Regarding the Paris attacks, Tsaplienko asked, “Is there any proof which suggests that the Russian special services were involved in the terrorist attacks on Paris, or at least they knew about them in advance?”
Yevgeniy replied, “Given the connections they have in Muslim communities based in Europe, they could not but know that the terrorist acts were being prepared. They knew but did not share.”
Tsaplienko interrupted with a follow-up question, “Is it complicity?”
“It is complicity in acts of terrorism. And the complicity could be direct or indirect. By analyzing their connections, one, of course, will be able to see the ties leading to Russia. Primarily Russia could benefit from this, and the Russian security services had all the possibilities to organize this,” Yevgeniy responded.
In other words, at the very least there was no way that Russia could not have known of the attacks in advance considering the FSB’s active presence within the Muslim communities throughout Europe. The high probability that Russia knew of the attacks in advance but yet did not warn proper European and French authorities, Yevgeniy suggests, is indicative that Russia wanted the Paris terrorist attacks to occur or at the very least was okay with them happening.
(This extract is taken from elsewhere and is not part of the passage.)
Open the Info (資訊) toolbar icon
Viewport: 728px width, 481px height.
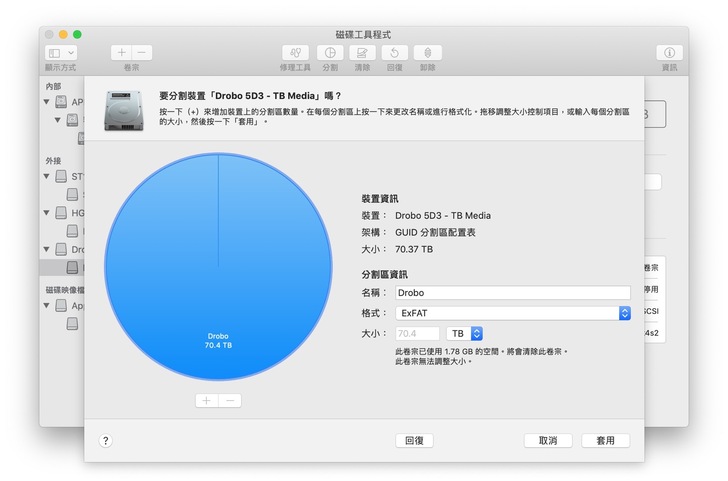pos(669,53)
Anatoliy Golitsyn, a high-ranking KGB defector who served in the KGB’s ultra secretive long-range disinformation Department D, explained in his book New Lies For Old (1984) the then-Soviet Union’s reason for sponsoring terrorism:
The objective of violence is to create chaos and anarchy, to impose additional strains on ruling democratic parties, to eliminate their ablest leaders, to force them to resort to undemocratic measures, and to demonstrate to the public their inability to maintain law and order, leaving the field open to the legal communist party to present itself as the only effective alternative force.
Although Russia no longer outwardly projects a communist, Marxist-Leninist ideology, KGB/FSB defector Konstantin Preobrazhensky states on page 21 of his book KGB/FSB’s New Trojan Horse: Americans of Russian Descent (2008), “The FSB and the Communist Party share the same ideas.” Preobrazhensky notes, “In Soviet times, chekists [name given to KGB officers after the organization’s original predecessor the ‘Cheka’] proudly called themselves ‘the armed unit of the Communist Party.” (Emphasis in original.) Preobrazhensky further writes, “the chekists even now remain Communists in their hearts.”
Furthermore, current Russian President Vladimir Putin joined the KGB in 1975, and was stationed as an officer in communist East Germany from 1985 to 1990 before resigning with the rank of lieutenant colonel in 1991. In 1998, then-Russian President Boris Yeltsin appointed Putin as FSB director, which he served as until March 29, 1999, shortly before becoming president of Russia on December 31, 1999. On April 25, 2005, in his annual address to the Federal Assembly at the Kremlin, President Putin said, “First and foremost it is worth acknowledging that the demise of the Soviet Union was the greatest geopolitical catastrophe of the century.”
Run by a chekist president who regards the collapse of the Soviet Union as the “greatest geopolitical catastrophe” of the 20th century, it is understandable how, as Yevgeniy said, “Russia could benefit” from the Paris attacks.
Tsaplienko also asked Yevgeniy if he could “name any Russian agents in the Muslim structures, give the names of the people who get money to destabilize the situation from time to time?”
“A son and two nephews of Hezbollah’s security chief. Once they lived in Moscow, now they’re residing in Europe, and the SVR manages the Arab-Lebanese cell through them,” answered Yevgeniy.
According to TSN, it found out that Yevgeniy was referring to the relatives of Abdul Hadi Hamadi, Hezbollah’s head of counterintelligence. The Russian Federation does not recognize Hezbollah as a terrorist organization.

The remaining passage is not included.